Okay, following up briefly on the hygiene / path discussion at the meeting. 

Niko asks about a macro that accepts a path element (or, more specifically, a 
prefix). Specifically, what about a macro that accepts the name of a module and 
then uses several functions defined in that module?

So, for instance, suppose you want a macro that accepts the name of a module 
that includes map functions, and creates a new map where z is bound to 4.

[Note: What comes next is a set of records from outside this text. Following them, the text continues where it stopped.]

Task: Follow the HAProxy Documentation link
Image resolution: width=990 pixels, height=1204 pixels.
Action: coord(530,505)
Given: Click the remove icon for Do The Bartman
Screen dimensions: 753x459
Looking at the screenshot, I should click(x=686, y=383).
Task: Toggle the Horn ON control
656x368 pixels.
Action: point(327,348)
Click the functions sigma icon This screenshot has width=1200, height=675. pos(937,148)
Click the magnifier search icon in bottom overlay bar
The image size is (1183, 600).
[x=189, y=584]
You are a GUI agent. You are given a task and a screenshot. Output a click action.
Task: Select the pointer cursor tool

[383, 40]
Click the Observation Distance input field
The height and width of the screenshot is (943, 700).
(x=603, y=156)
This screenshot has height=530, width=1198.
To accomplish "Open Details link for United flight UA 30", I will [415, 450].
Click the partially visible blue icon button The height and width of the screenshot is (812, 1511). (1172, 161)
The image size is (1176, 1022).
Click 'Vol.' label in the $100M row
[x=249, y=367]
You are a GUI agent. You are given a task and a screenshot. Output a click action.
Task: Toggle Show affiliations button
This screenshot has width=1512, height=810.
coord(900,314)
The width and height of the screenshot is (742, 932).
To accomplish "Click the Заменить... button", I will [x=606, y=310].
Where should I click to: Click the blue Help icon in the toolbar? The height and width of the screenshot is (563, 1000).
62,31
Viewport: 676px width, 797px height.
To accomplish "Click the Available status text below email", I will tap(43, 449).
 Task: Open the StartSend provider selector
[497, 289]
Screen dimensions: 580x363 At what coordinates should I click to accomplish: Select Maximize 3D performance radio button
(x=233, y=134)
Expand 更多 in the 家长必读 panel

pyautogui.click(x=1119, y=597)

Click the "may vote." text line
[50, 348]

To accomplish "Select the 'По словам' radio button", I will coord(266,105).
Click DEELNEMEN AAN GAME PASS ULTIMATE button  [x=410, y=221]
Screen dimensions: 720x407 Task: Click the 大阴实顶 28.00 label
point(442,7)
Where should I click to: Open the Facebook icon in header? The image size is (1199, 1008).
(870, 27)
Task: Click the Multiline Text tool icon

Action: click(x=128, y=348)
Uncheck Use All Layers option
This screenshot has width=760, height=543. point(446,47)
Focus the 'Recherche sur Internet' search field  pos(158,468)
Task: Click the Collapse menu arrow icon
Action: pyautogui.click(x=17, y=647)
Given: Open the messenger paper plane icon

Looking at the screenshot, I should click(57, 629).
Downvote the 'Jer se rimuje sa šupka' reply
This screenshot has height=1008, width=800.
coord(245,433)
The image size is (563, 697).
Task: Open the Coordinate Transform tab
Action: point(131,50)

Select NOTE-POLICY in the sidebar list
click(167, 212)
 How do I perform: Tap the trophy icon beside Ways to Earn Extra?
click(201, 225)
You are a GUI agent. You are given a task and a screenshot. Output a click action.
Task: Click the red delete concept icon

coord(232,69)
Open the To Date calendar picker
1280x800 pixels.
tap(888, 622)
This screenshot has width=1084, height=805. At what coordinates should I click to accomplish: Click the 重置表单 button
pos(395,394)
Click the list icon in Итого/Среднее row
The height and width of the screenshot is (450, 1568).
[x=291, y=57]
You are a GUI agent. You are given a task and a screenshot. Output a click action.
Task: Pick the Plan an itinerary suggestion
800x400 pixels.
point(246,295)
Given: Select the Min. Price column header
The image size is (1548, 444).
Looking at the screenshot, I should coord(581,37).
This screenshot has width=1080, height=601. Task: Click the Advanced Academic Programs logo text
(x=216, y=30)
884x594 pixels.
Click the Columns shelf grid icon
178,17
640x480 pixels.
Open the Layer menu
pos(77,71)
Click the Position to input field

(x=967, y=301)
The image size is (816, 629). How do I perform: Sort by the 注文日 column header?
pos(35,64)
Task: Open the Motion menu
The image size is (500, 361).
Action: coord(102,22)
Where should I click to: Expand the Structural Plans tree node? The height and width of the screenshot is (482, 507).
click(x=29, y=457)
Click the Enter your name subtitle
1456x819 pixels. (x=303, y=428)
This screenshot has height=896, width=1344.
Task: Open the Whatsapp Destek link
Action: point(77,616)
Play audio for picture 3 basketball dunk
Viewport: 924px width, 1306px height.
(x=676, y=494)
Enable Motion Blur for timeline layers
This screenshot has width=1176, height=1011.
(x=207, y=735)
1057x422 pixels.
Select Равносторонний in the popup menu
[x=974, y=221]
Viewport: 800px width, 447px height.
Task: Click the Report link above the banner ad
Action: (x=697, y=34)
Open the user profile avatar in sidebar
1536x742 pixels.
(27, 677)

This may or may not work right now:

macro_rules! map_z_to_4 (
  ($MAPMODULE:ident) => 
  (let new_map = $MAPMODULE::new();
   $MAPMODULE::bind(~"z",4))
)

First off, I believe that currently, this will work if $MAPMODULE is a single 
alnum sequence, but not if it's something like "std::hashmap"… because that's 
not an identifier.  In fact, that kind of makes my point right there :).

In a solution where paths are treated as the basic hygiene element, I would 
expect to have to write something like this, depending on what the syntax for a 
capturing macro is:

macro_rules! map_z_to_4 (
  ($MAPMODULE:ident) => 
  (let new_map = capture!($MAPMODULE::new());
   capture!($MAPMODULE::bind)(~"z",4))
)

… or you can imagine some other syntax.

The word "capture" here may not be the right choice; the idea is that when we 
want to construct a reference artificially (in this case, by gluing together a 
module name and a variable name), that this would be explicitly called out. 


I should also add that in this situation, it seems like it would be more 
natural just to pass around an object or trait with methods, rather than using 
a macro at all.

Does that make sense and/or seem desirable?